Village in Somerset, England

Cothelstone is a village and civil parish in Somerset, England, situated in the Quantock Hills six miles north of Taunton. The parish, which includes the hamlet of Toulton, has a population of 111.

The view from Cothelstone with a telescope on a fine day is said to include 14 counties and 150 churches.

==History==

There are several bowl barrows on Cothelstone Hill.

The manor of Cothelstone was given to the Stawell family after the Norman conquest of England in 1066. The parish of Cothelstone was part of the Taunton Deane Hundred.

During the English Civil War, Sir John Stawell of Cothelstone had raised a small force at his own expense to defend the King. Taunton fell to parliamentary troops and was held by Robert Blake who attacked Stawell at Bishops Lydeard and imprisoned him. After the restoration, Charles II conferred the title of Baron Stawell on Sir John's son, Ralph.

==Governance==

The parish council has responsibility for local issues, including setting an annual precept (local rate) to cover the council's operating costs and producing annual accounts for public scrutiny. The parish council evaluates local planning applications and works with the local police, district council officers, and neighbourhood watch groups on matters of crime, security, and traffic. The parish council's role also includes initiating projects for the maintenance and repair of parish facilities, as well as consulting with the district council on the maintenance, repair, and improvement of highways, drainage, footpaths, public transport, and street cleaning. Conservation matters (including trees and listed buildings) and environmental issues are also the responsibility of the council.

For local government purposes, since 1 April 2023, the village comes under the unitary authority of Somerset Council. Prior to this, it was part of the non-metropolitan district of Somerset West and Taunton (formed on 1 April 2019) and, before this, the district of Taunton Deane (established under the Local Government Act 1972). From 1894-1974, for local government purposes, Cothelstone was part of Taunton Rural District.
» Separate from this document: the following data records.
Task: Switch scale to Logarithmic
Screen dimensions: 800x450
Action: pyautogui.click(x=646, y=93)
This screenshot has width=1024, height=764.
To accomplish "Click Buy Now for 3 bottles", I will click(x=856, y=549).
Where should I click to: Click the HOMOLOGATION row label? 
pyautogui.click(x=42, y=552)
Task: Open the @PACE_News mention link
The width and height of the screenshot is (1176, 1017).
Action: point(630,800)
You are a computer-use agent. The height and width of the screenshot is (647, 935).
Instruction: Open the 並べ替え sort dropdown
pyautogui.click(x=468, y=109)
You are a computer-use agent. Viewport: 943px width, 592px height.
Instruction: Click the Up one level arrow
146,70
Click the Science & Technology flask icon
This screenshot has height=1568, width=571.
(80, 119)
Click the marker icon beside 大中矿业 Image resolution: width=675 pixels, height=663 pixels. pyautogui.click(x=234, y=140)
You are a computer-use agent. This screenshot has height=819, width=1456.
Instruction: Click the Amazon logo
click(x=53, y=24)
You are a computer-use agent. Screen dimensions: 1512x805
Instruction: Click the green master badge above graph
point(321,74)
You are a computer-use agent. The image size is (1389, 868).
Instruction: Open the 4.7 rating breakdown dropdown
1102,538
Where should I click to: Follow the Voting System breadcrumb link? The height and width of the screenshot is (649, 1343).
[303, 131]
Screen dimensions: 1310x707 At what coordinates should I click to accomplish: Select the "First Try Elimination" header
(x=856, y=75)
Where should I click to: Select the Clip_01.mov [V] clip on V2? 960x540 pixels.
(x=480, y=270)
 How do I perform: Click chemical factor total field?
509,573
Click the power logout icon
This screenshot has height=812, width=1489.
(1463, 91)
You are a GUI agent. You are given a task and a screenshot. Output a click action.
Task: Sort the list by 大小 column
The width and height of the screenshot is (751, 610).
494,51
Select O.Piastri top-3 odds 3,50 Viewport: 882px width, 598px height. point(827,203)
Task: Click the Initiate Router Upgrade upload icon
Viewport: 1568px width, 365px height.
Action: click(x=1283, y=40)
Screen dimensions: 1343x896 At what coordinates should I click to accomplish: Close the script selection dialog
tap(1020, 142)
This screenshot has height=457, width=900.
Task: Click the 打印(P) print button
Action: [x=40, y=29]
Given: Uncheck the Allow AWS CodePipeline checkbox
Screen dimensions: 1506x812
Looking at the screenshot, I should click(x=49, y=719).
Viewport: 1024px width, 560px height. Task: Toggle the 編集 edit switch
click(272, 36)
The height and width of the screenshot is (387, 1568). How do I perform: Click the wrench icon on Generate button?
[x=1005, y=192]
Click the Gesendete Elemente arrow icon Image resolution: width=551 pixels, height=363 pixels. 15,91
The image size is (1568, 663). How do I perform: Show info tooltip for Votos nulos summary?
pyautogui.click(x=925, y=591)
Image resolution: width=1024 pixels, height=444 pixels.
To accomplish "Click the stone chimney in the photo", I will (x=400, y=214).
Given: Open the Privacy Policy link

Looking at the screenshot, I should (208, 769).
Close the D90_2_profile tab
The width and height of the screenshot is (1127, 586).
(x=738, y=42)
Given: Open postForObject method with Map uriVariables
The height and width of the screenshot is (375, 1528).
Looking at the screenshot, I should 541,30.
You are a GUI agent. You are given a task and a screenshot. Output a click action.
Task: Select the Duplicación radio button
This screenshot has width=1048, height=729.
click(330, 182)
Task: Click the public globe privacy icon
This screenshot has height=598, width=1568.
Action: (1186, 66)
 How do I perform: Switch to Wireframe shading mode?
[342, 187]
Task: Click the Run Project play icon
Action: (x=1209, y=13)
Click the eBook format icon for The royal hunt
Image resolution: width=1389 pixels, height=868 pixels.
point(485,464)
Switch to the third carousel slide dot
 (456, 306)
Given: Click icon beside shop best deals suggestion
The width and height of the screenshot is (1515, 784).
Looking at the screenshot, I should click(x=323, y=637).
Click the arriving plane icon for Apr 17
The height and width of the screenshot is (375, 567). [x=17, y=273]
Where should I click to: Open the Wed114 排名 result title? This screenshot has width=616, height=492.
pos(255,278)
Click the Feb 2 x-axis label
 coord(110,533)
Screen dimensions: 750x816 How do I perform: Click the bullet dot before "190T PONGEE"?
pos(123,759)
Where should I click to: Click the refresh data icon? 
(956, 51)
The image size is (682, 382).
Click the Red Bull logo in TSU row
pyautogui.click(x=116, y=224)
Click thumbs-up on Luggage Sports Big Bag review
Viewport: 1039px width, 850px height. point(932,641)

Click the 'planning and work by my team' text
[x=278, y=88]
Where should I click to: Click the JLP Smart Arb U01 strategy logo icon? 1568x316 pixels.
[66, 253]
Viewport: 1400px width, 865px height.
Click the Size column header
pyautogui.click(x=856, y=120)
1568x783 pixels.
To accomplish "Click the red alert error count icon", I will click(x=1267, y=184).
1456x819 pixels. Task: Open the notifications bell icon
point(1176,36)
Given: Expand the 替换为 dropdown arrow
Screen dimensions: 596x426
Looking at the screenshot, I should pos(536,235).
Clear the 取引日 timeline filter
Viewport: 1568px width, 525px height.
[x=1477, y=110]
It is also part of the Tiverton and Minehead county constituency represented in the House of Commons of the Parliament of the United Kingdom. It elects one Member of Parliament (MP) by the first past the post system of election, and was part of the South West England constituency of the European Parliament prior to Britain leaving the European Union in January 2020, which elected seven MEPs using the d'Hondt method of party-list proportional representation.

==Landmarks==

Cothelstone Manor was built in the mid 16th century, largely demolished by the parliamentary troops in 1646 and rebuilt by E.J. Esdaile in 1855–56. The 16th-century gatehouse and gazebo and 17th-century Banqueting Hall have survived.

The nearby St Agnes' Well is a Grade II* Well house dating from the Medieval period and restored in the nineteenth century. It is constructed of coursed red sandstone masonry with corbel roof. Its water is accessed via an arched doorway behind which is a large volume of clear shallow water. The water is also piped off for farm use. It has a varied folklore, noted as being a healing well, a wishing well of considerable power, an aid to fertility, and virgins used divinations to 'discover' their future husbands on the eve of St Agnes's feast day. It is currently undergoing further restoration.

At the summit of Cothelstone Hill is a grove of beech trees known as the Seven Sisters. Originally planted in the 18th century by Mary Hill, Lady Hillsborough, they form a well-known and prominent landmark visible from large areas of Somerset and South Wales.

==Religious sites==

The red sandstone Church of St Thomas of Canterbury dates from the 12th century and was largely restored in 1864. It includes memorials to the Stawell family including: Sir Matthew de Stawell, died 1379, and his wife Eleanor, and John Stawell, died 1603. The church has been designated by English Heritage as a Grade I listed building.